Intake of water with high levels of dissolved hydrogen (H2) suppresses ischemia-induced cardio-renal injury in Dahl salt-sensitive rats

Hydrogen (H(2)) reportedly produces an antioxidative effect by quenching cytotoxic oxygen radicals. We studied the biological effects of water with dissolved H(2) on ischemia-induced cardio-renal injury in a rat model of chronic kidney disease (CKD). Dahl salt-sensitive rats (7 weeks old) were allowed ad libitum drinking of filtered water (FW: dissolved H(2), 0.00 ± 0.00 mg/L) or water with dissolved H(2) produced by electrolysis (EW: dissolved H(2), 0.35 ± 0.03 mg/L) for up to 6 weeks on a 0.5% salt diet. The rats then underwent ischemic reperfusion (I/R) of one kidney and were killed a week later for investigation of the contralateral kidney and the heart. In the rats given FW, unilateral kidney I/R induced significant increases in plasma monocyte chemoattractant protein-1, methylglyoxal and blood urea nitrogen. Histologically, significant increases were found in glomerular adhesion, cardiac fibrosis, number of ED-1 (CD68)-positive cells and nitrotyrosine staining in the contralateral kidney and the heart. In rats given EW, those findings were significantly ameliorated and there were significant histological differences between rats given FW and those given EW. Consumption of EW by ad libitum drinking has the potential to ameliorate ischemia-induced cardio-renal injury in CKD model rats. This indicates a novel strategy of applying H(2) produced by water electrolysis technology for the prevention of CKD cardio-renal syndrome.

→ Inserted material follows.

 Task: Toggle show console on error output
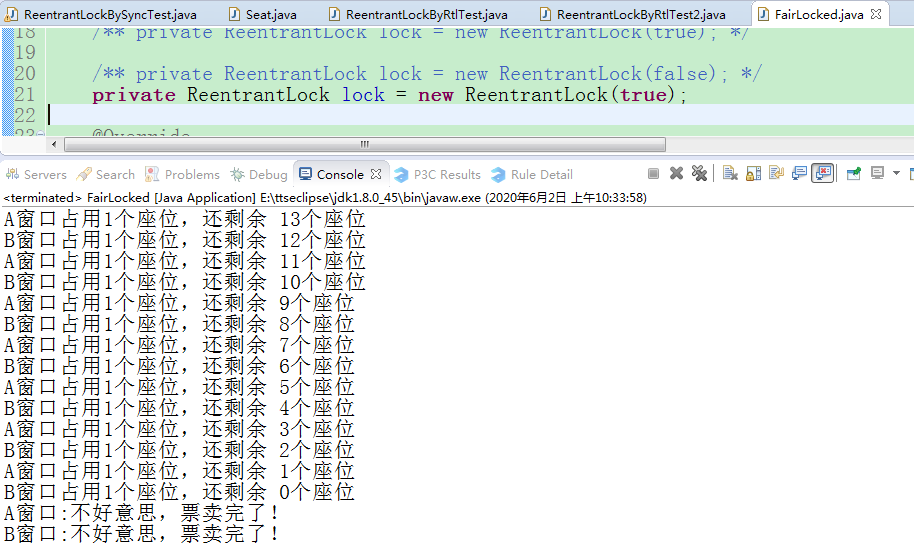[x=822, y=174]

Amelioration of cardio-renal injury with aging in dahl salt-sensitive rats by H2-enriched electrolyzed water

Recent studies have revealed the biological effects of H2 in suppressing organ injuries due to acute inflammation and oxidative stress. Dahl salt-sensitive (SS) rats naturally develop elevated blood pressure (BP) and kidney injury with aging. The present study examined the effect of long-term supplementation of H2 in drinking water on age-related changes.Four-week-old male Dahl SS rats were fed 3 types of water (n = 30 each) for up to 48 weeks: filtered water (FW), water with a high H2 content (492.5 ppb) obtained with water electrolysis (EW), or dehydrogenated EW (DW). Animals were subjected to histological analysis at 16, 24, and 48 weeks.The FW group showed progressive BP elevation and increases in albuminuria and cardiac remodeling during the course of treatment. Histologically, there were significant changes as a function of aging, i.e., glomerular sclerosis with tubulointerstitial fibrosis in the kidney, and increased cardiomyocyte diameter with interstitial fibrosis in the heart at 48 weeks. These changes were related to the enhanced inflammation and oxidative stress in the respective organs. However, there were no striking differences in BP among the groups, despite histological alterations in the EW group being significantly decreased when compared to FW and DW in both organs, with concurrently lower oxidative stress and inflammatory markers at 48 weeks. Long-term ad libitum consumption of H2-enriched electrolyzed water can ameliorate the processes of kidney injury and cardiac remodeling with aging in Dahl SS rats by suppressing, at least partly, elevated inflammation and oxidative stress.